A Mountain Stream
1870
unspecified
From the collection of Cleveland Museum of Art
1870
unspecified
From the collection of Cleveland Museum of Art
A Mountain Stream is a 1870 unspecified by Julie H. Beers, a American Impressionism work, held at Cleveland Museum of Art.
You see a rushing mountain stream filling the whole canvas, rocks slick with spray and pine branches leaning in from the sides. Beers painted this in 1870 while leading a summer sketching trip for women in New Hampshire. She was one of the first American women to make a living from landscapes, at a time when most art schools still barred female students. Look up the technique called impasto next—thick paint that stands up from the surface like the froth on these rapids.

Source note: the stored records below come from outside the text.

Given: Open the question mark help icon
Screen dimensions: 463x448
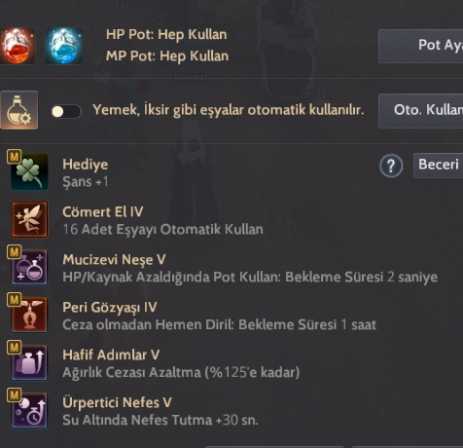Looking at the screenshot, I should click(391, 166).
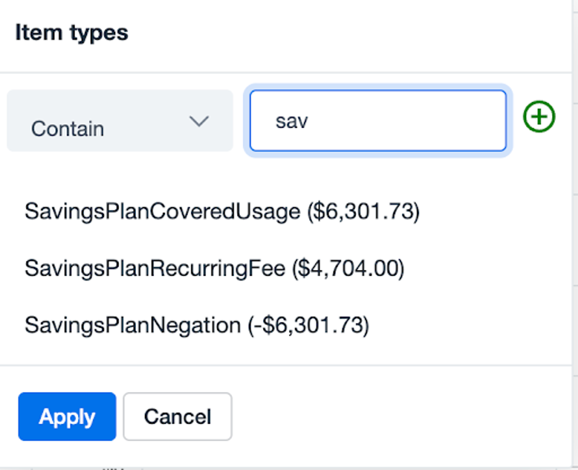
Task: Click the green plus add-filter icon
Action: (539, 117)
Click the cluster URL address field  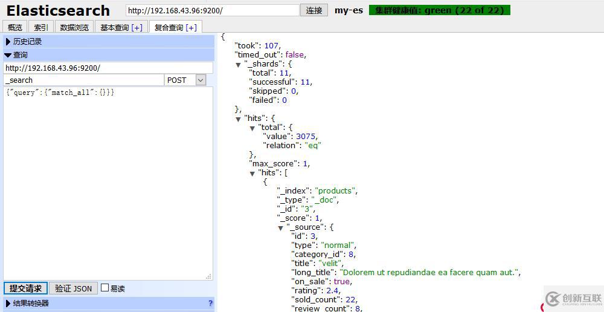(x=212, y=10)
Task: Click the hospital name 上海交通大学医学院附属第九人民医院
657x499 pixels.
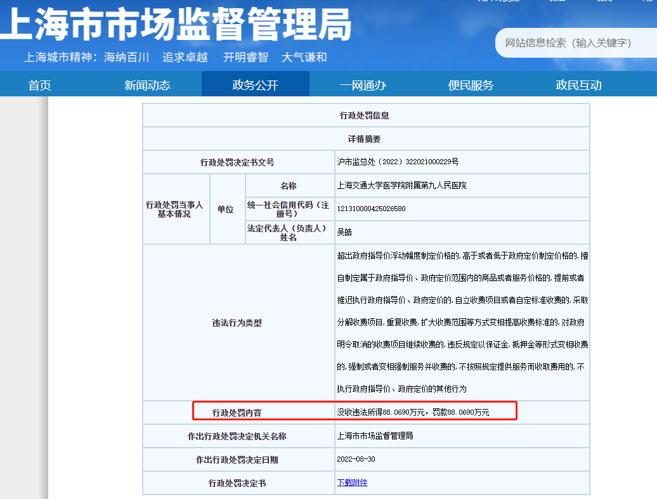Action: click(401, 186)
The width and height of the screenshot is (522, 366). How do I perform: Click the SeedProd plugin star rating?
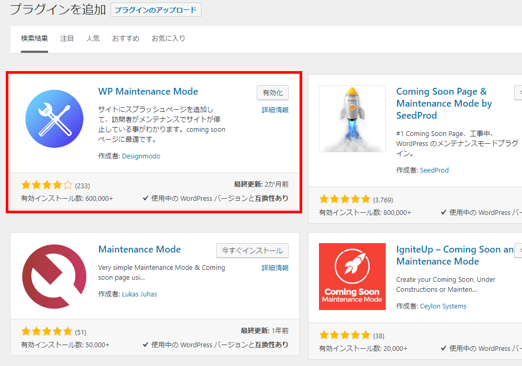coord(345,199)
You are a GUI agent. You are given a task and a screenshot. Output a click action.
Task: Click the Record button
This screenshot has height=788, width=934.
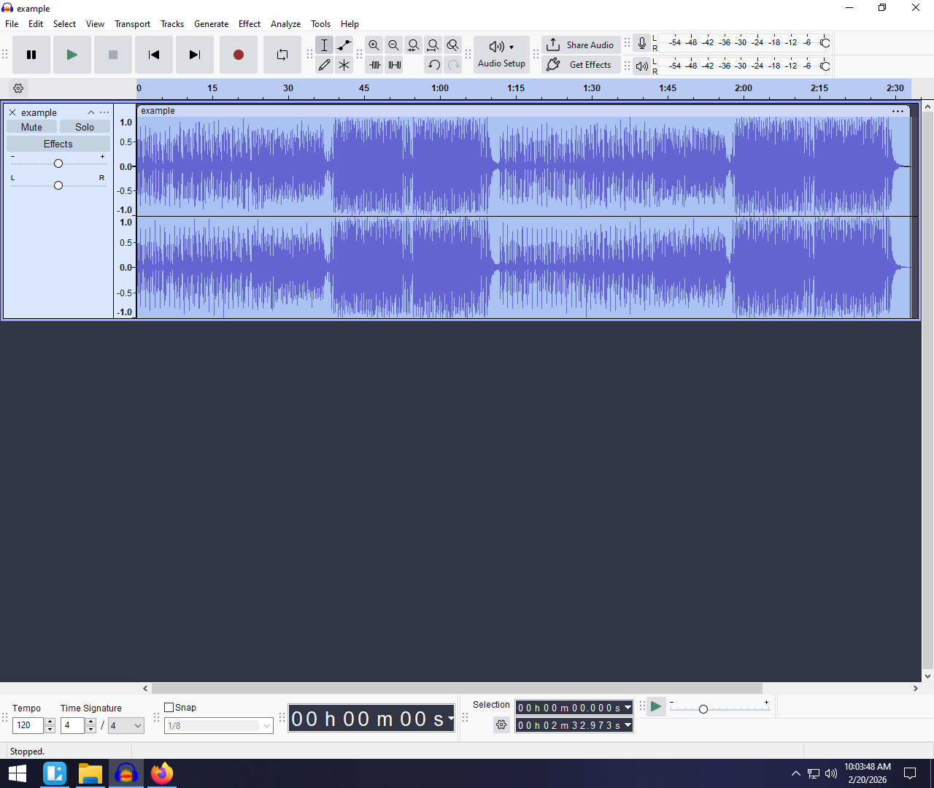coord(239,55)
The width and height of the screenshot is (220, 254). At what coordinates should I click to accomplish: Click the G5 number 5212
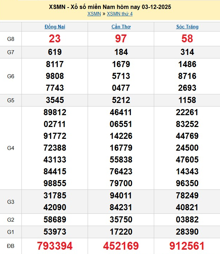[121, 100]
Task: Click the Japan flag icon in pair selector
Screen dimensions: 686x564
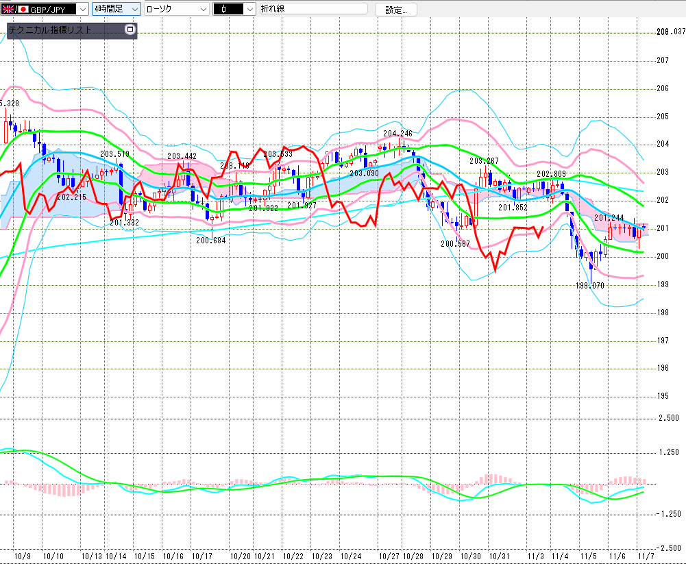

At a time when women faced many barriers, Julie H. Beers became one of the first women from the United States to have a successful career as a landscape painter. In addition to selling her work, she earned income by organizing instructional outdoor sketching trips for women in upstate New York and New England. Although its location was not recorded, A Mountain Stream was likely painted on her summer trip to New Hampshire’s White Mountains in 1870. Rendered close-up from a low vantage point, its intimately scaled composition features tree roots, angled boulders, patches of moss, pockets of…
Julie H. Beers learned how to paint from two of her brothers, William Hart and James McDougal Hart, whose works are also in the museum's collection.